You need to be able to trust that your doctors guidance is genuinely what they feel is best based on their training and experience rather than a sponsored treatment they have been paid to prescribe.


I'm colored by just having heard https://www.numberphile.com/podcast/hannah-fry-orchid-cancer which was a podcast episode about cancer treatment and choices - and it says, there's more to it than this. Doctors may not value your life quality as high as you do etc.


> and the biggest one imo is dietary choices.

Yes, let's blame the consumer. First of all, the consumer has no idea how their specific spending habits contribute to an issue. For instance, an educated consumer (many consumers are not educated btw) might understand that eating meat causes deforestation, but they have no way of knowing if their specific purchase is contributing to that. Second, blaming the consumer makes any solution almost impossible because organizing a very large group of disinterested people is very hard. It would be much more effective to regulate the relatively small number of meat producers that are perpetuating deforestation and let the market work out decreasing consumption through increased costs.


> Yes, let's blame the consumer.

Yes, let's. I don't think an argument can be held against this. As a meat eater, I understand I'm the driving force of this issue. It's an inconvenient truth, but it is the truth nonetheless.

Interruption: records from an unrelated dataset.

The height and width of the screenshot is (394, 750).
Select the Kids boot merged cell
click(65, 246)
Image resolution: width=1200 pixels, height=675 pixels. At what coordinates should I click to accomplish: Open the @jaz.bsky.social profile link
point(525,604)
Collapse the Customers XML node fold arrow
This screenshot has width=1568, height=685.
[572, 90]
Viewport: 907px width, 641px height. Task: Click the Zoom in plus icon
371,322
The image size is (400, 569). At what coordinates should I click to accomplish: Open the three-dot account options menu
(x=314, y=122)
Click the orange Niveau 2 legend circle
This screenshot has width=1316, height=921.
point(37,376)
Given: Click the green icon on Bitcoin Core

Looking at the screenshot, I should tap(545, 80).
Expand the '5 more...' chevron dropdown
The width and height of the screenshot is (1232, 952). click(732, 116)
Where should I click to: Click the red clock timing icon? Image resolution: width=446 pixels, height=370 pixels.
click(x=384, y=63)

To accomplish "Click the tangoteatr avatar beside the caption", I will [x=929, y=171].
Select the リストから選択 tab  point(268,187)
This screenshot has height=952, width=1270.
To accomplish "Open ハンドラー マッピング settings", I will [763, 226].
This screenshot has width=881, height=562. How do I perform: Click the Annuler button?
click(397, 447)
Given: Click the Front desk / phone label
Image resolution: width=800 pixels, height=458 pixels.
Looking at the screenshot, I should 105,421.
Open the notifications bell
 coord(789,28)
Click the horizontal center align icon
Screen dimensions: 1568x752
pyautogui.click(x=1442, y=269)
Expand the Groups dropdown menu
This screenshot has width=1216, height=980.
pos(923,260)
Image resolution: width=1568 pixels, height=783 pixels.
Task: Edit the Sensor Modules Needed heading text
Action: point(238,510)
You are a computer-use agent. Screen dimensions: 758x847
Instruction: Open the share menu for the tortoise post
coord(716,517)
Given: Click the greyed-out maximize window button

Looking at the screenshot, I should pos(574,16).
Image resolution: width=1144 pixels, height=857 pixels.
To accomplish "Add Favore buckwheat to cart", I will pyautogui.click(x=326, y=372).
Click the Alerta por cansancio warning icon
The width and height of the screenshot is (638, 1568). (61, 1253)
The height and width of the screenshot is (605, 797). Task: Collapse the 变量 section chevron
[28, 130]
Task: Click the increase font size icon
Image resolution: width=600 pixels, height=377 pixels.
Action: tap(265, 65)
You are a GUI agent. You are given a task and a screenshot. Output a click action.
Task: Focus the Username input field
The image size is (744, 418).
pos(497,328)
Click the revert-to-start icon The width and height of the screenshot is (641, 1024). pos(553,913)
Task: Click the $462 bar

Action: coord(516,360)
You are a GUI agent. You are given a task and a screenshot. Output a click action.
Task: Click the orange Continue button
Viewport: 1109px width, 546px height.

I'm rooting for alternatives like lab-grown meat to thrive, but no amount of wishful thinking allows me to skirt the fact that eating less meat would probably be not only good for the planet, but specifically for my own health.

> the consumer has no idea how their specific spending habits contribute to an issue

Let me point it out: in the developed world it's almost 100% guaranteed that it contributes significantly. You have to go to pretty far edge cases to find really sustainably produced meat. A case can be made that not all industrial farms contribute to deforestation per se, but they are all part of a system that has a high cost for our environment. Deforestation is bad, but it's not –and should not be– the only issue.


> As a meat eater, I understand I'm the driving force of this issue.

How did you come to that understanding? Did you dedicate your free time to studying the impact of meat eating, or was it part of your legally mandated education? A lot of people scrape by, barely able to make ends meet. They have children that require attention, or problems that require immediate action. They may have debts to pay, and no social safety net to help. At a fundamental level, they may have poor critical thinking skills. It's not realistic to expect every consumer to take the time to understand the consequences of every purchasing decision.

> A case can be made that not all industrial farms contribute to deforestation per se, but they are all part of a system that has a high cost for our environment.

But the package says it was humanely raised by family farms? Your trips to the grocery store are going to take a very long time if you need to do a supply chain analysis of every purchase.

If a person cuts down a tree for profit, and the removal of that tree is problematic, then that person is to blame. It doesn't make sense to blame someone many steps removed from the crime just because they, in a very indirect way, provided a very small incentive to commit the crime. The impact of the individual's consumption on the entirety of the industrial farming system is so small that, even if the individual consumer were to blame, they would be guilty of nothing more than the tiniest infraction. The issue with industrial farming arrises from the collective sum of demand, and thus requires a collective solution, i.e. centralized regulation.


You're right, technically and morally.

But the parent commenter has an important point that should not be dismissed. It is far more effective to regulate/improve centrally at the producer side rather than "wait" for the goodwill of consumers.

You can't flood the world with cheap unsustainable meat (or other products), next put a far more expensive sustainable option next to it and think all of this will just magically play out.

Ideally, there should be no unsustainable goods being offered at all. The very word unsustainable pretty strongly suggests that ending the practice is a must.


Ah yes, I forgot that two wrongs make a right /s.